Kalau diterjemahkan kata per kata, maantaan berarti menghantarkan. Sedangkan pamanggia adalah pemanggil atau penyeru. Secara makna maantaan nasi pamanggia adalah tradisi menghantarkan seserahan dari keluarga ayah (induk bako) ke rumah pengantin perempuan (anak daro).
Maksud dan Tujuan
Tradisi ini merupakan wujud rasa memiliki dan tanggung jawab dari keluarga ayah terhadap anak piusang-nya. Selain itu barang-barang yang dihantarkan bisa membantu dalam meringankan beban baralek keluarga besannya, dan merupakan penerapan falsafah barek samo dipikua, ringan samo dijinjiang.
Pelaksanaan
Maantaan nasi pamanggia dilaksanakan sehari sebelum baralek. Diantarkan oleh ibu-ibu dari urang rumah induk bako. Merupakan kewajiban adat yang sudah dilaksanakan secara turun temurun. Nasi pamanggia yang dibawa terdiri dari: ayam, pisang, kelapa, beras, dan beras pulut, serta kain panjang yang banyaknya menurut kesanggupan dari keluarga induk bako. Semuanya itu dimasukkan kedalam beberapa buah saok aia pandan, penutup talam warna-warni berbentuk segi tiga bulat. Dibawa ke rumah anak daro dengan cara dijunjung di atas kepala.
Pengantar terdiri dari keluarga pasumandan(dari pihak ayah) dan urang sapasukuan-nya, yang secara beriringan datang ke rumah anak daro. Jumlah rombongan yang datang hendaknya disesuaikan dengan kemampuan anak pisang, jangan sampai memberatkan tuan rumah. Dalam adat diistilahkan dengan:
Nan dapek malu ka mamangkua pangkua balabih.

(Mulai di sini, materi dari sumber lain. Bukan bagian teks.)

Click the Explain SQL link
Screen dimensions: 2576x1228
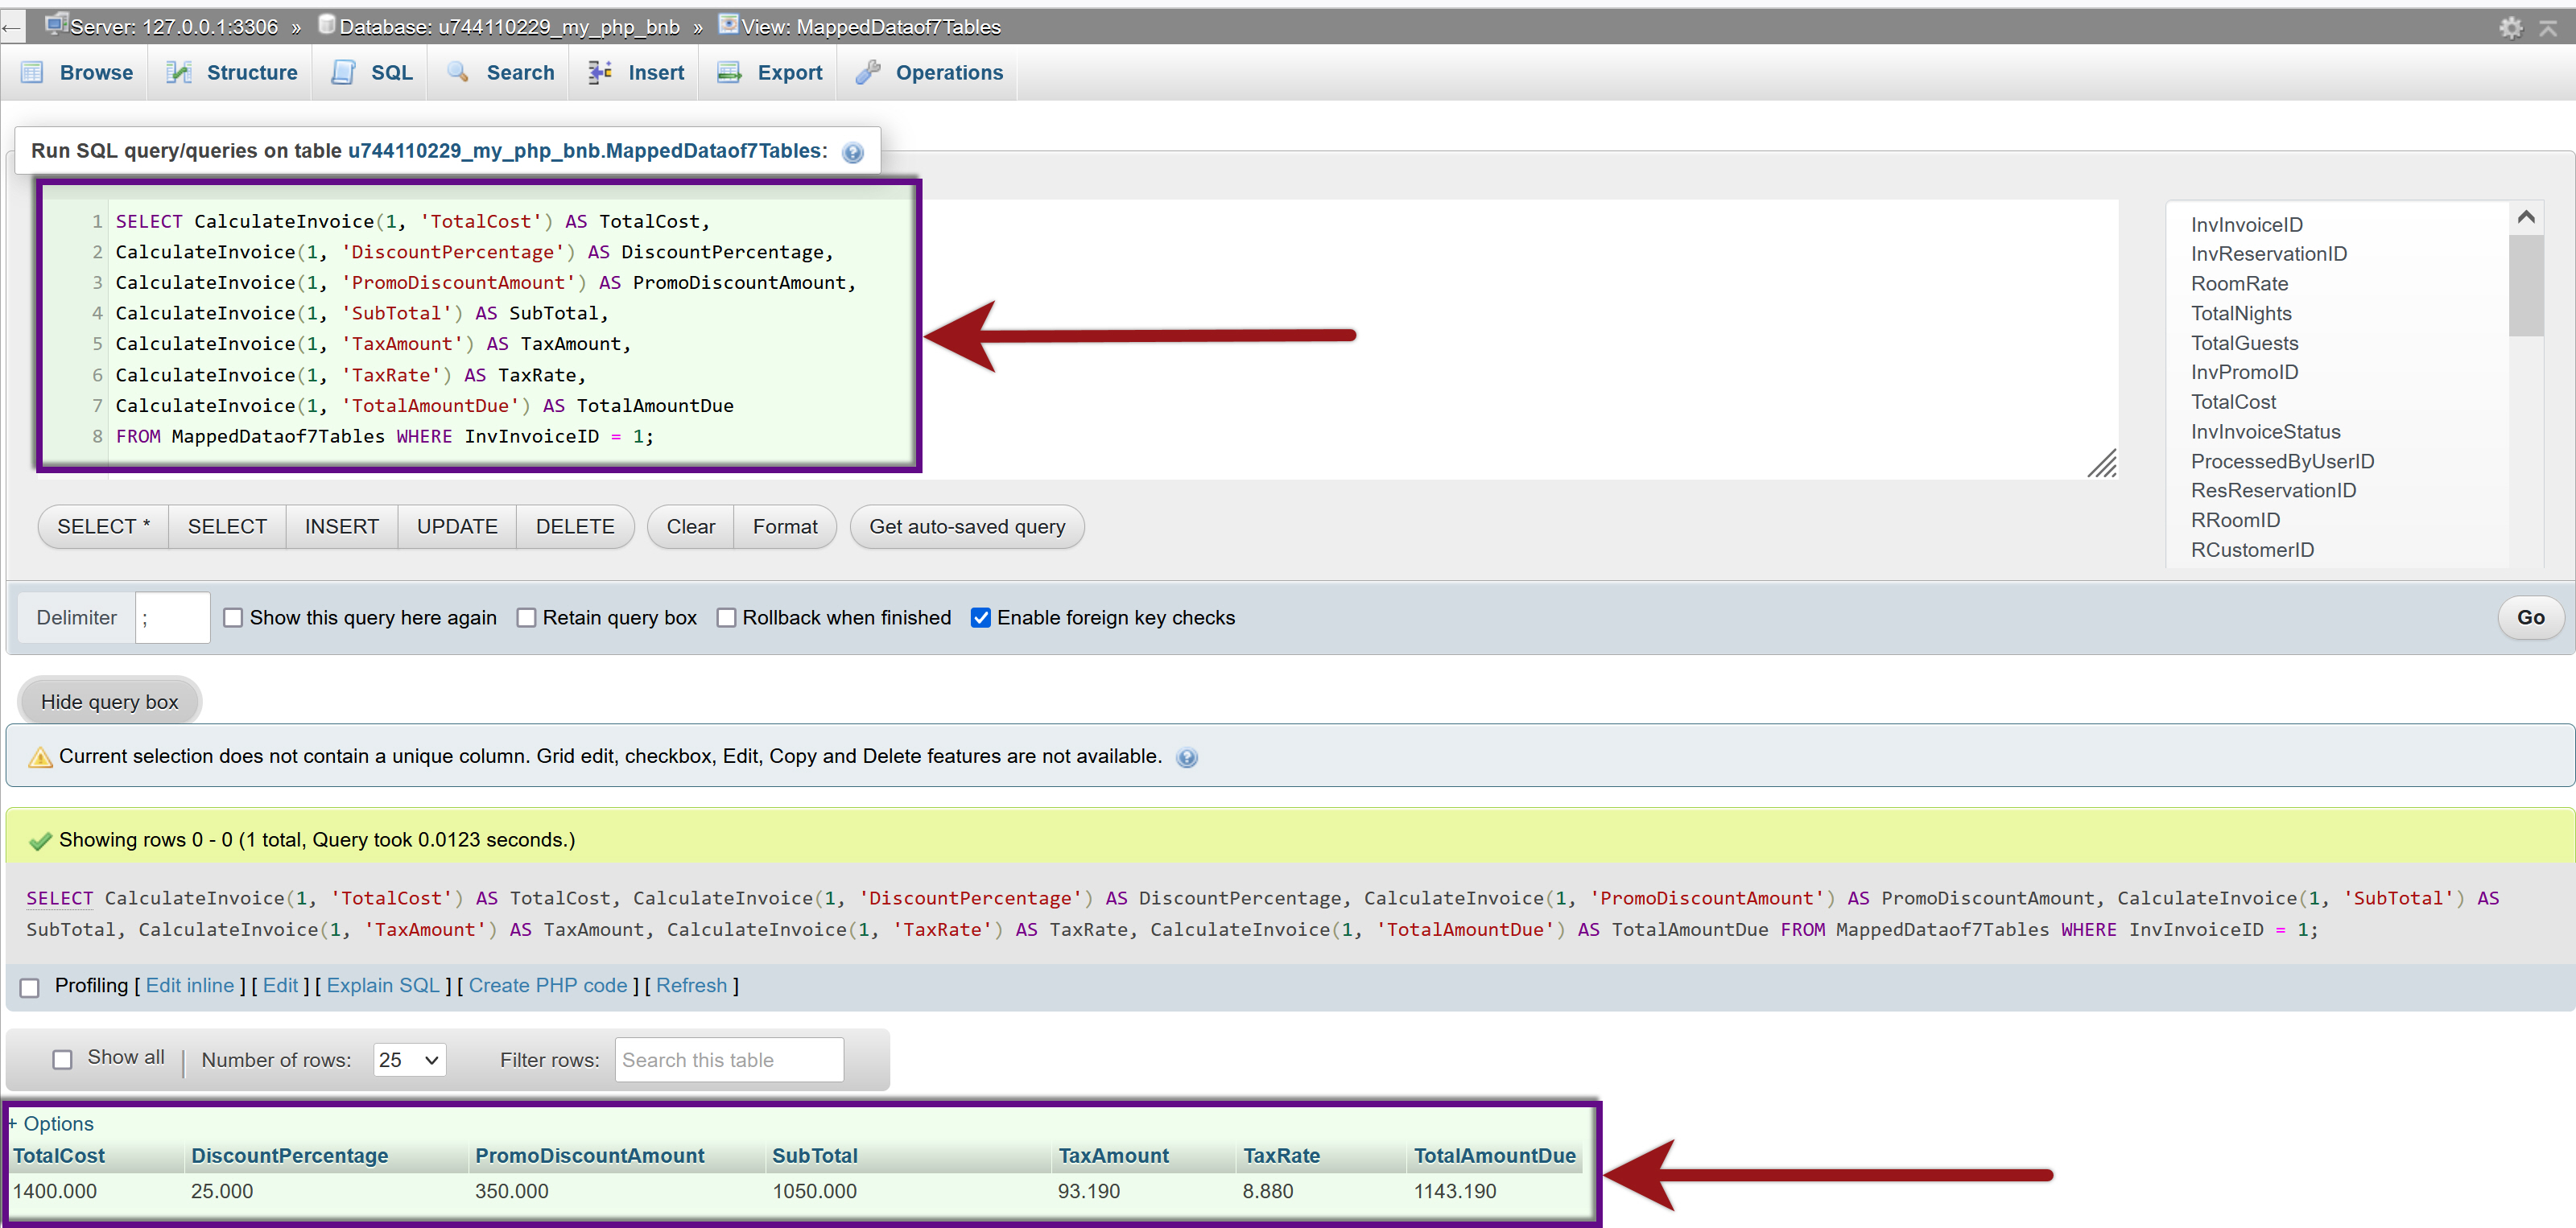click(x=383, y=985)
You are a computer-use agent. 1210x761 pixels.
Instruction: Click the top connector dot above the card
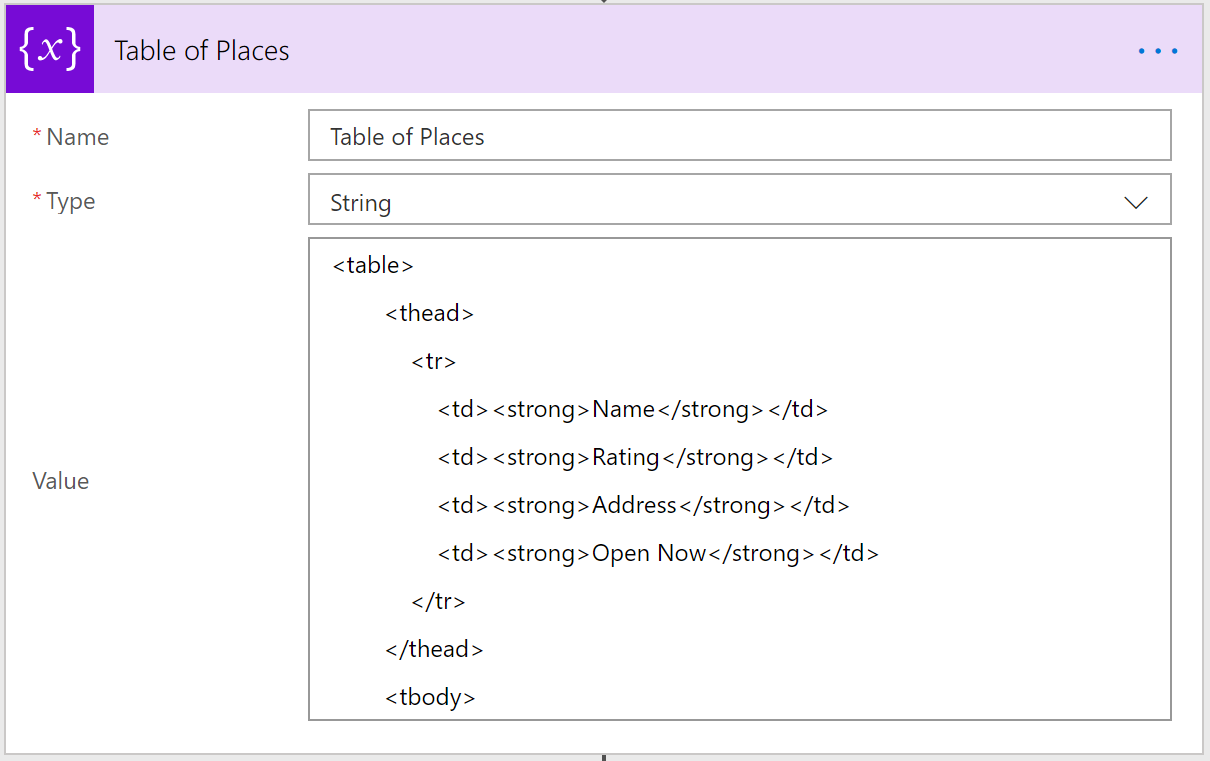(x=604, y=4)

Kok kamakan pinggan kurang.
Maksudnya jangan sampai orang yang datang lebih banyak dari jamuan yang disuguhkan. Selain itu pakaian juga diatur menurut adat, berbaju kurung, bakodek basalendang atau berkerudung (Dartukni Mandi Panduko Rajo).
Makna dan Sejarah
Sejatinya kekuasaan mamak terhadap kemenakan di Minangkabau seolah-olah tanpa batas. Tanggung jawab mamak sudah dimulai dari mendidik sejak kecil, mencarikan jodoh, sampai berumah tangga. Biaya untuk kelangsungan hidup kemenakan menjadi tanggung jawab mamak, yang diambilkan dari harta pusako tinggi (Yaswirman, 2016: 172).
Ayah diibaratkan sebagai abu diateh tunggua, yang bisa dengan mudah datang dan pergi kapan saja. Maantaan nasi pamanggia merupakan wujud tanggung jawab keluarga ayah (bako) terhadap anak pisang-nya yang akan menikah. Dengan harapan hantaran yang diserahkan bisa dijadikan sebagai tambahan untuk bahan masakan, dan membantu meringankan beban keluarga anak daro dalam memikul biaya baralek.
Dulu nasi pamanggia hanya dihantarkan pada malam sebelum hari baralek. Seiring berjalannya waktu, kemudian entah kapan dimulainya berubah menjadi siang hari, sebelum atau sesudah shalat Ashar.
Pengantarnya dulu hanya keluarga terdekat dari induk bako. Tetapi saat ini karib kerabat lain sudah banyak yang ikut dalam mengantarkannya. Sebagian masyarakat sudah menganggap kegiatan ini sebagai sebuah hiburan. Sehingga terkadang sudah memberatkan bagi keluarga anak daro dalam menjamu mereka yang datang.
Hantaran yang dibawa saat ini-pun tidak selengkap pada zaman dulu. Terkadang yang dibawa hanya beras, kelapa, dan kain. Bagi sebagian mereka yang baralek di luar Saniangbaka atau dirantau, adat maantaan nasi pamanggia masih tetap dijalankan. Tapi tidak selengkap dikampuang. Mereka yang datang hanya membawa beras, tapi jumlahnya tentu jauh lebih banyak. Ada juga yang memberikan bantuan berupa uang.